■ **Text**:

====

Vor dem Bundesarbeitsgericht schloss die Klägerin am Donnerstag einen Vergleich mit der Lufthansa. Demnach zahlt Europas größte Fluggesellschaft 14.175 Euro an die junge Frau.

Langjähriger Streit vor Gericht

Vorangegangen war ein Verfahren beim Arbeitsgericht Köln. Dort hatte Alina S. geklagt, die Lufthansa habe sie diskriminiert. Ihr Anwalt argumentierte im Gerichtssaal, Frauen seien im Schnitt kleiner als Männer. Also könnten auch weniger Frauen die erforderliche Mindestgröße für den Pilotenberuf erfüllen. Das Arbeitsgericht stimmte ihm im November 2013 zu, wies die geforderte Entschädigung von 135.000 Euro aber trotzdem zurück.

Weil die Körpergröße im Tarifvertrag stehe, habe die Fluggesellschaft als Arbeitgeber nicht vorsätzlich oder grob fahrlässig gehandelt. Die Klägerin legte Revision ein, scheiterte im Juni 2014 erneut. Dieses Mal vor dem Landesarbeitsgericht Köln. Die Richter hatten Verständnis für die Klage. Mehr als 40 Prozent der Frauen, aber nur vier Prozent der Männer über 20 Jahre seien kleiner als 1,65 Meter, sagte der Vorsitzende Richter. Aber: Der Klägerin sei durch die Ablehnung kein materieller Schaden entstanden und die Vorschrift sei tarifrechtlich geregelt. Heute hat das Bundesarbeitsgericht in Erfurt den Fall verhandelt.

====

■ **Datensatzauszug**:
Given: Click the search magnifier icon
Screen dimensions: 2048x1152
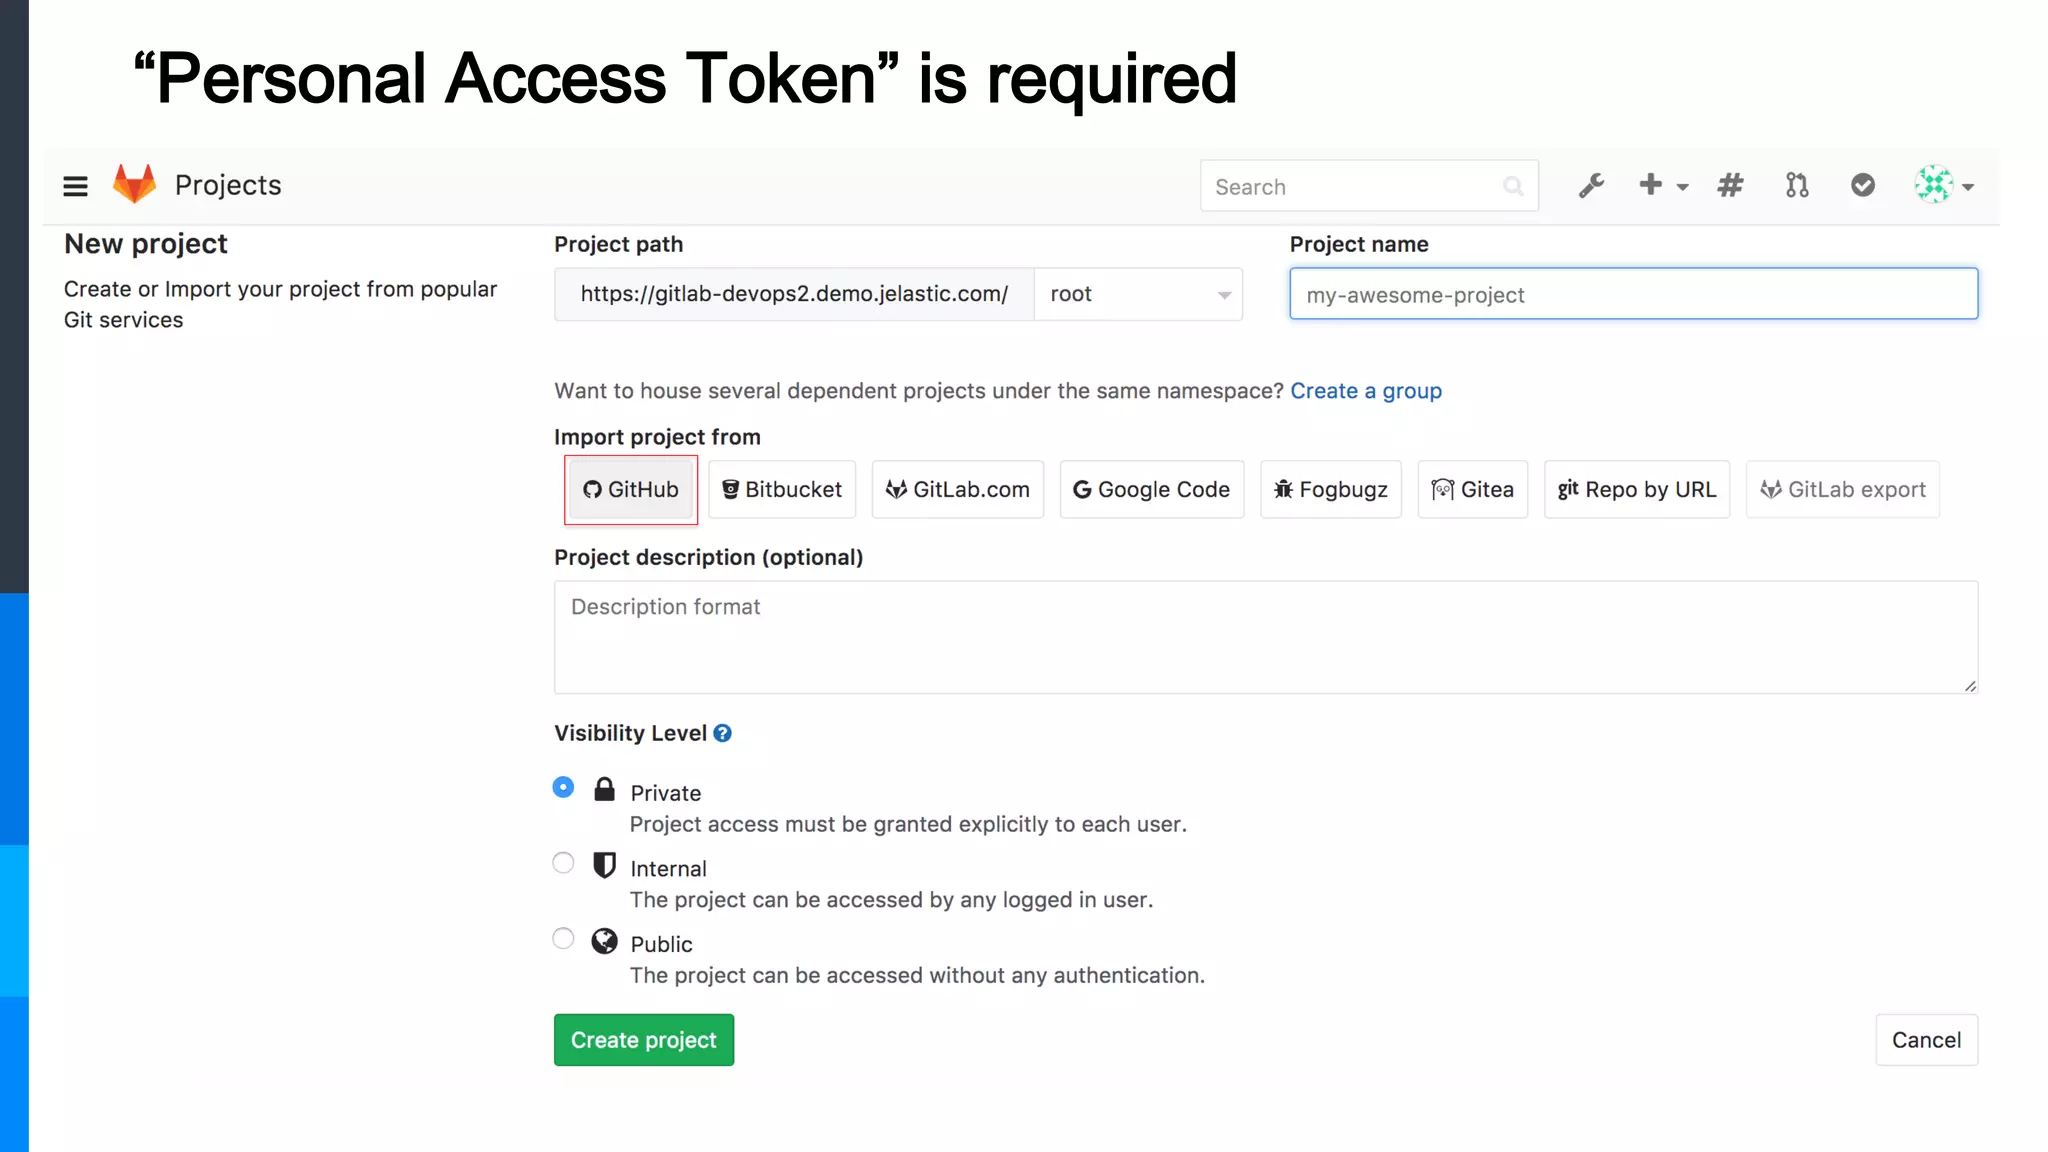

====

■ **Aufgabenliste**:
• A. Geben Sie aus dem Text zur Klage gegen die Lufthansa den Abschnitt zwischen "Weil die Körpergröße" und "den Fall verhandelt." einschließlich wortgetreu wieder.
• B. Welchen Betrag zahlt die Lufthansa laut dem Text zur Klage gegen die Fluggesellschaft aufgrund des Vergleichs an die Klägerin?

■ **Antworten je Aufgabe**:
• A.
Weil die Körpergröße im Tarifvertrag stehe, habe die Fluggesellschaft als Arbeitgeber nicht vorsätzlich oder grob fahrlässig gehandelt. Die Klägerin legte Revision ein, scheiterte im Juni 2014 erneut. Dieses Mal vor dem Landesarbeitsgericht Köln. Die Richter hatten Verständnis für die Klage. Mehr als 40 Prozent der Frauen, aber nur vier Prozent der Männer über 20 Jahre seien kleiner als 1,65 Meter, sagte der Vorsitzende Richter. Aber: Der Klägerin sei durch die Ablehnung kein materieller Schaden entstanden und die Vorschrift sei tarifrechtlich geregelt. Heute hat das Bundesarbeitsgericht in Erfurt den Fall verhandelt.

• B. 14.175 Euro.